I will say that to start, it does the one thing that frustrates me the most about writing: it drops the reader into the world with little to no context for what is happening. I know this is common and plenty of authors and readers enjoy it, but it is eternally a detriment to me. It means that I remember much less about the beginning of the book than the rest (and how long that “beginning” is depends on how quickly the author allows the reader to catch up) because I’m spending all my time trying to remember words and phrases, concepts which have no obvious (and sometimes none at all) correlation to the world we live in. However, since I learned from prior books I’ve read, I don’t let this stop me from trying anymore–though there was definitely a time when it did.

Once into the flow of the book, when you have a feeling for who the unnamed man and Uiziya are, that’s when the deeper concepts of the book start to hit. As someone on the trans* spectrum myself, I saw a lot of my own journey in nen-sasaïr’s walk. To be born in one form and know deep in your heart it doesn’t fit you…but to know that the change itself will be a struggle for those around you, and to be constantly greeted as the person you were before, no matter how much time has passed or how much you’ve changed…it hits hard. And Uiziya as well, deciding that where she is, is where she will always be, and having to fight to give herself purpose again.
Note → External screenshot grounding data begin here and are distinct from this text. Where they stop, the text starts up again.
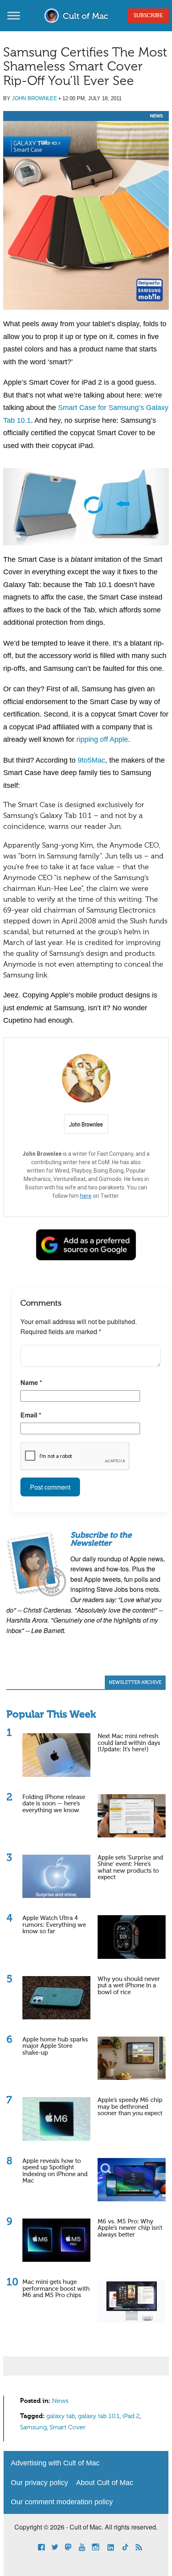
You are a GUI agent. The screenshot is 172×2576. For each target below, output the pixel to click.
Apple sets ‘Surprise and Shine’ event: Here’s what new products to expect (130, 1868)
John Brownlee (34, 98)
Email (30, 1414)
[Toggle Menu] (13, 15)
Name (31, 1382)
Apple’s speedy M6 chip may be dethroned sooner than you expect (130, 2106)
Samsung (33, 2428)
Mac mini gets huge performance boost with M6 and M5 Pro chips (56, 2288)
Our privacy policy (39, 2483)
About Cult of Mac (104, 2483)
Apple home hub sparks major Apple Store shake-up (55, 2046)
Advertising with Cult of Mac (55, 2463)
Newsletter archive (135, 1682)
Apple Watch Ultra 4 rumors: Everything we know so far (54, 1924)
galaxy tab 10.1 (99, 2416)
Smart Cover (68, 2428)
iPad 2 (131, 2416)
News (156, 115)
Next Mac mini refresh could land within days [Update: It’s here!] (129, 1742)
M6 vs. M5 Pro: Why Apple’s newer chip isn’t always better (130, 2228)
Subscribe (148, 15)
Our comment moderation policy (62, 2502)
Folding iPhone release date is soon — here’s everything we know (53, 1803)
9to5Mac (91, 760)
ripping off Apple (102, 739)
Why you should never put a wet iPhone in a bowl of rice (129, 1985)
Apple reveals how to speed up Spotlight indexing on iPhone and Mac (55, 2171)
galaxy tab (60, 2416)
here (86, 1196)
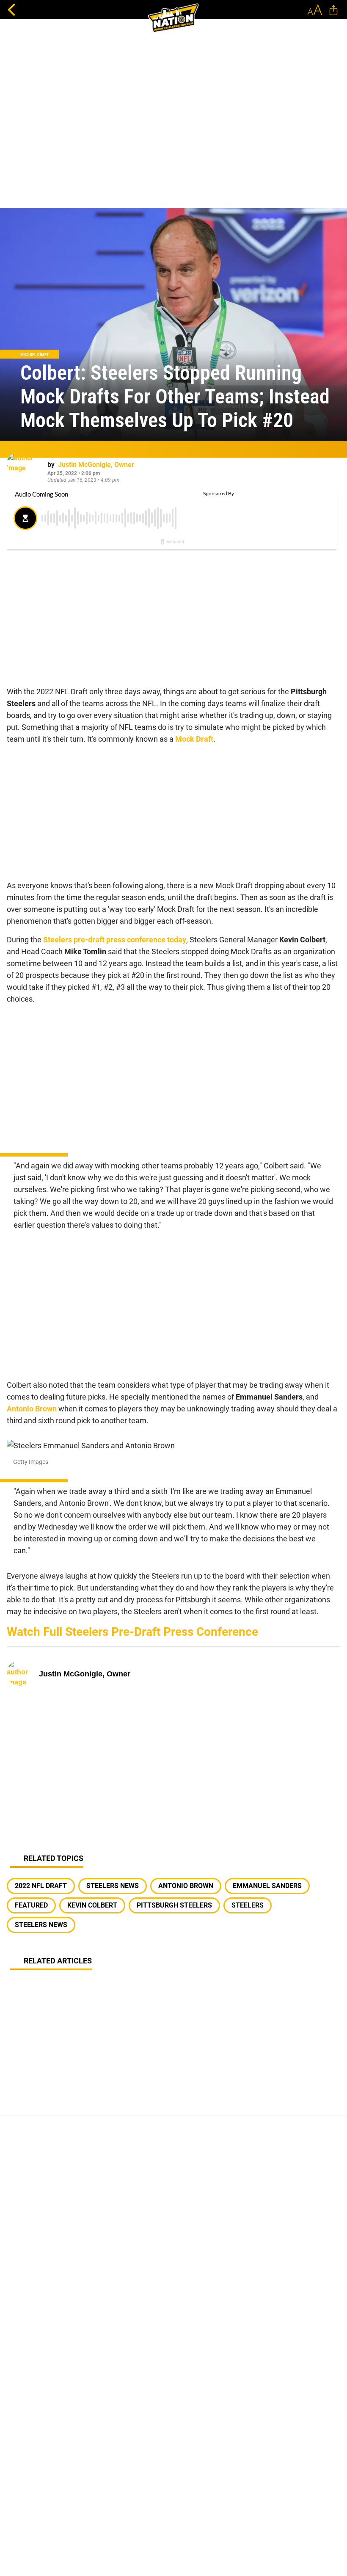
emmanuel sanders (267, 1886)
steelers (247, 1905)
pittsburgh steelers (174, 1905)
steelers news (112, 1886)
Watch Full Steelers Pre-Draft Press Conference (132, 1632)
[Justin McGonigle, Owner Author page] (24, 470)
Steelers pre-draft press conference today (114, 939)
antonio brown (185, 1886)
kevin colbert (92, 1905)
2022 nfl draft (41, 1886)
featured (31, 1905)
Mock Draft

As we get deeper into the story and we see how the magic begins to work around Uiziya, and how nen-sasaïr fights to reclaim himself, sometimes from himself, it grows both more poignant and a little more distant. It becomes very obvious as time goes on that while you don’t need to have read Lemberg’s other stories in the Birdverse to read this book, it really would have been incredibly helpful. I couldn’t help but wonder if I was missing more of what was there, because it seemed like there was such depth…and I just couldn’t see all of it. There is so much love and care gone into this world, and that shines through in spades. It just doesn’t necessarily work fantastically as a stand-alone piece in the world.

All in all, I struggle between 3 and 4 stars for this, but for the purposes of the half-star-hating review system, I’ve rounded my 3.5 up to a 4, because of the excellent representation of gender identity and the struggles that can come along with it. We, as a society, absolutely need more writing like that to help educate the world about what’s happening in our minds.